Figure 3.

Analyzing temporal crosstalk between GPIb and GPIIb-IIIa. (A,B) dBFP setup for switching between interactions of the target cell with two immobilized ligands. Two beads functionalized with distinct proteins were attached to the apexes of two RBCs respectively aspirated by LP1 and LP2 to form Probes 1 and 2. A platelet held by RP1 was aligned against one probe at a time to sequentially engage two ligands, designated as the pre- (A) and post- (B) switch positions, respectively.
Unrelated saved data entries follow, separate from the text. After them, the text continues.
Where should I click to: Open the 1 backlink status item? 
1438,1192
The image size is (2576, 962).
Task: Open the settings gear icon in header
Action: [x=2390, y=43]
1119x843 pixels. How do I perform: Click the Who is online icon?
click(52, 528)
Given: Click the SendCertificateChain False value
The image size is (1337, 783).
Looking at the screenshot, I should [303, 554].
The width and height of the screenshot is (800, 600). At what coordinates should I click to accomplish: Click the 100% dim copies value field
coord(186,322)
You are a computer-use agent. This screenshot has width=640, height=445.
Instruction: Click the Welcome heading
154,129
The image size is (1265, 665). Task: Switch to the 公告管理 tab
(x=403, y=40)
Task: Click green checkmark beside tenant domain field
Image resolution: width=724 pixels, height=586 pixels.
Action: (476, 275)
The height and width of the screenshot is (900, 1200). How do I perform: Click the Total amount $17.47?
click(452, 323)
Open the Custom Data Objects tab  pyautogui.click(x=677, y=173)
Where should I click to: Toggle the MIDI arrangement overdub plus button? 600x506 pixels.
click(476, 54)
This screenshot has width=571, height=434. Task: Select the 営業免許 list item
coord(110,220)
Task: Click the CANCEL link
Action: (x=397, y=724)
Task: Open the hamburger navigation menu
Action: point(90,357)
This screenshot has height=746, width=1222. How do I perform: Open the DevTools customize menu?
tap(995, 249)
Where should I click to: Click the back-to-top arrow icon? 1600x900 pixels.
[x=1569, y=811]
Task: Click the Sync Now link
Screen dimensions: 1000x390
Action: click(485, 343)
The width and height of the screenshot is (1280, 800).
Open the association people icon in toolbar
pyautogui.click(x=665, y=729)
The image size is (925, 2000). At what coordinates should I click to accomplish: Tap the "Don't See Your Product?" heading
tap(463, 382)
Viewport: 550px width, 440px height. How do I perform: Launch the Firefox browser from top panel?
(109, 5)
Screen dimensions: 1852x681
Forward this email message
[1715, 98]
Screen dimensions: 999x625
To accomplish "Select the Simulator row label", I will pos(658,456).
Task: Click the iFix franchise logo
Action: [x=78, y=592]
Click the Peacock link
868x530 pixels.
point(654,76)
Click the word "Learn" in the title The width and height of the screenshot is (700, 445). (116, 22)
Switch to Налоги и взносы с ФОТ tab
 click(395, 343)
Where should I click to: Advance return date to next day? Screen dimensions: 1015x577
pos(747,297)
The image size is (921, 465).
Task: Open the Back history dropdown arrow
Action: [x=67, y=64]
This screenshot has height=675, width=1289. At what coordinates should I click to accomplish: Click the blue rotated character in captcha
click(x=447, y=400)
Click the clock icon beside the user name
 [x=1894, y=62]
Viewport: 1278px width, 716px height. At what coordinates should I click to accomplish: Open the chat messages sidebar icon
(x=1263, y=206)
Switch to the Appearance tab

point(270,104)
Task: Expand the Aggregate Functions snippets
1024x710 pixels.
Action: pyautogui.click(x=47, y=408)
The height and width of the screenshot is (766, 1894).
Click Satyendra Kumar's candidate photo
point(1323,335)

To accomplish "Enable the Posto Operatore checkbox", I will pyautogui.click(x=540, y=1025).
Scale bars are 5 μm. (C–E) Schematics of the switching assay for studying temporal crosstalk within a platelet dual-receptor system (GPIb to GPIIb-IIIa). In the pre-switch position, the platelet was driven to repeatedly engage the first receptor GPIb with its ligand VWF-A1 coated on Probe 1 and exert a controlled pulling force on the A1–GPIb bonds (C, top; D). Intraplatelet Ca²⁺ signals triggered by GPIb mechanoreception were observed for 200 s (C, color gradient transition, middle). The subsequent upregulation of GPIIb-IIIa was probed by its ligand fibronectin (FN) on Probe 2 (C, bottom; E). (F–H) Concurrent measurement of platelet GPIb (receptor 1) triggered Ca²⁺ flux and bond kinetics. Top: Representative epi-fluorescence pseudo-colored images of intraplatelet Ca²⁺ in a platelet touched by BSA (non-adhesive control) (F) and VWF-A1 under ramped (1000 pN/s) (G) and clamped (25 pN) (H) forces at indicated times. Bottom: Representative time courses of normalized Ca²⁺ intensity (color matched curves and legends). The concurrent measurements of bond lifetime events (symbol) and the cumulative lifetime (purple curve) for the platelet exhibiting Ca²⁺ fluxes are overlaid. I. Pre- and Post-stimulation adhesion frequencies of platelet GPIIb-IIIa (receptor 2) binding to beads functionalized with FN. n ≥ 5 platelets were tested for each condition. *denotes p < 0.01 by Student t-test.